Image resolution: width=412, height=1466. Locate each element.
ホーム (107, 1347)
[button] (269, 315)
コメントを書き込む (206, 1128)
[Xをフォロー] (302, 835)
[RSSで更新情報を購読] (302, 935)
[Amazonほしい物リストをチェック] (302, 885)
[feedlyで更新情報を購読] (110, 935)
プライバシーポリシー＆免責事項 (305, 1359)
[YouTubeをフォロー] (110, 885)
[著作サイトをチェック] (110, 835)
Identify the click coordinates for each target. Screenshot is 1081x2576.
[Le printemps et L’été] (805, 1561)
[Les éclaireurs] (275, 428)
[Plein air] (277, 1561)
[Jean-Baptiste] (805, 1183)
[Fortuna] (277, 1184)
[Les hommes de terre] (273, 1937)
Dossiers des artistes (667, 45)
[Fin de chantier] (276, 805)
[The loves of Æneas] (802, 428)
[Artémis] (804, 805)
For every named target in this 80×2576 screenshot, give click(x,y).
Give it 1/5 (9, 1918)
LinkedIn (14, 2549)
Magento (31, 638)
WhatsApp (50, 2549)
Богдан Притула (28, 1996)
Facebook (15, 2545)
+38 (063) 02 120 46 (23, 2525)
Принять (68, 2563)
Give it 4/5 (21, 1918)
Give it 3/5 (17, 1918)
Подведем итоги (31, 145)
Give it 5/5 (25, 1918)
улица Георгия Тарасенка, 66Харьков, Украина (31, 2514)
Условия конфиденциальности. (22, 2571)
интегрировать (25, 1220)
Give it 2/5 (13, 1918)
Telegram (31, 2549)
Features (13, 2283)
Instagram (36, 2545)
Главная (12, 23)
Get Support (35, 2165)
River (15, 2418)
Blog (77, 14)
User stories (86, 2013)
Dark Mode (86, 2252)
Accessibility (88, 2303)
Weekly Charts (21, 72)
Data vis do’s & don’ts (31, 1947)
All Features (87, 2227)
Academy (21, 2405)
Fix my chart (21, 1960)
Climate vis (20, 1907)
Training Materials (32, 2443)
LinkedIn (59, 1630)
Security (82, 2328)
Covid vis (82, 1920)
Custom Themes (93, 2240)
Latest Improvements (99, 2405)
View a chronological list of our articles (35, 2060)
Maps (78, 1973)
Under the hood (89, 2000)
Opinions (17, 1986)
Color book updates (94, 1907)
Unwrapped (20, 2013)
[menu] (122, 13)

++++

THE PROBLEM » In the material above, find the line containing "Give it 1/5 (9, 1918)" and the line containing "Latest Improvements (99, 2405)", then write out exactly those two lines and every line between them, and nothing more.

EXERCISE SOLUTION »
Give it 1/5 (9, 1918)
LinkedIn (14, 2549)
Magento (31, 638)
WhatsApp (50, 2549)
Богдан Притула (28, 1996)
Facebook (15, 2545)
+38 (063) 02 120 46 (23, 2525)
Принять (68, 2563)
Give it 4/5 (21, 1918)
Give it 3/5 (17, 1918)
Подведем итоги (31, 145)
Give it 5/5 (25, 1918)
улица Георгия Тарасенка, 66Харьков, Украина (31, 2514)
Условия конфиденциальности. (22, 2571)
интегрировать (25, 1220)
Give it 2/5 (13, 1918)
Telegram (31, 2549)
Features (13, 2283)
Instagram (36, 2545)
Главная (12, 23)
Get Support (35, 2165)
River (15, 2418)
Blog (77, 14)
User stories (86, 2013)
Dark Mode (86, 2252)
Accessibility (88, 2303)
Weekly Charts (21, 72)
Data vis do’s & don’ts (31, 1947)
All Features (87, 2227)
Academy (21, 2405)
Fix my chart (21, 1960)
Climate vis (20, 1907)
Training Materials (32, 2443)
LinkedIn (59, 1630)
Security (82, 2328)
Covid vis (82, 1920)
Custom Themes (93, 2240)
Latest Improvements (99, 2405)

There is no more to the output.